**Request:**
Please copy each of the rows below word for word, leaving the pictures out.

[Rows on where targets appear]

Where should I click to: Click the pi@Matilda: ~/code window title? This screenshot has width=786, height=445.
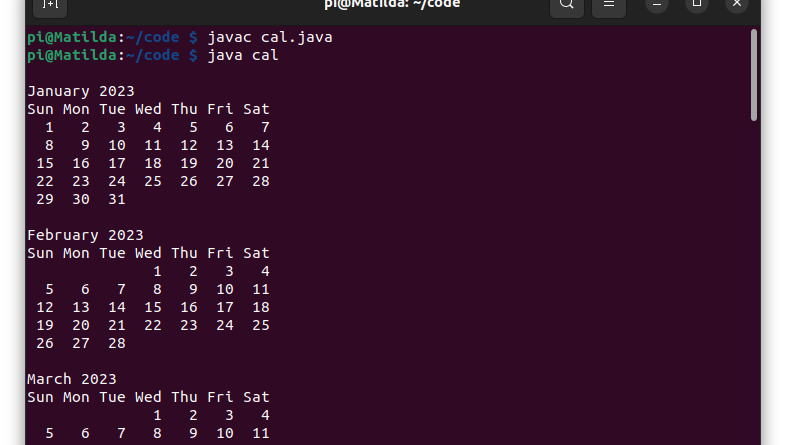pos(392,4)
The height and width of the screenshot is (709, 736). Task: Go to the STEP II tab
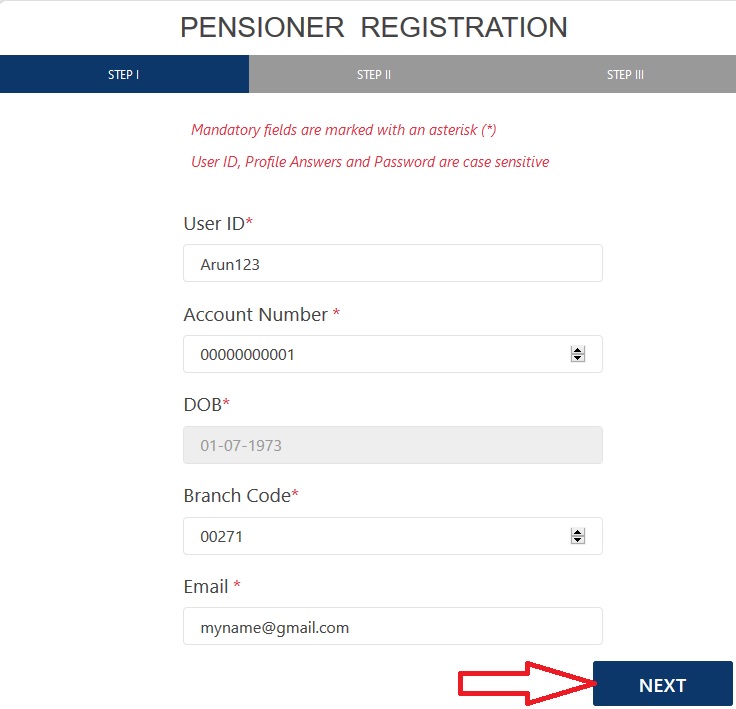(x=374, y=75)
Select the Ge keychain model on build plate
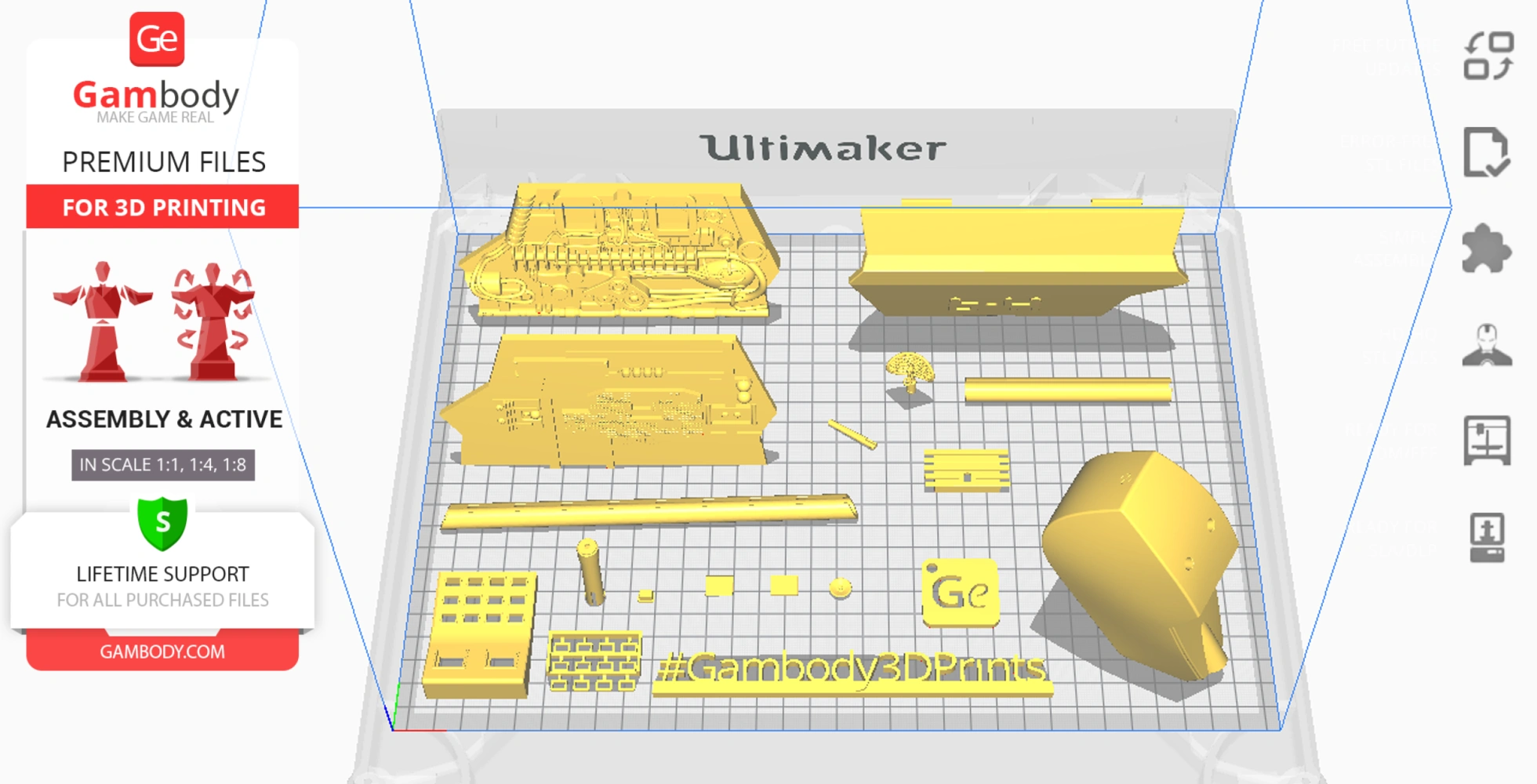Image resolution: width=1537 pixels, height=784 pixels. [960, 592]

**Solution for this exercise:**
Where should I click to: Click the pi@Matilda: ~/code window title? This screenshot has width=786, height=445.
pos(392,4)
The height and width of the screenshot is (709, 736). Task: Go to the STEP II tab
(x=374, y=75)
Select the Ge keychain model on build plate
Image resolution: width=1537 pixels, height=784 pixels. [960, 592]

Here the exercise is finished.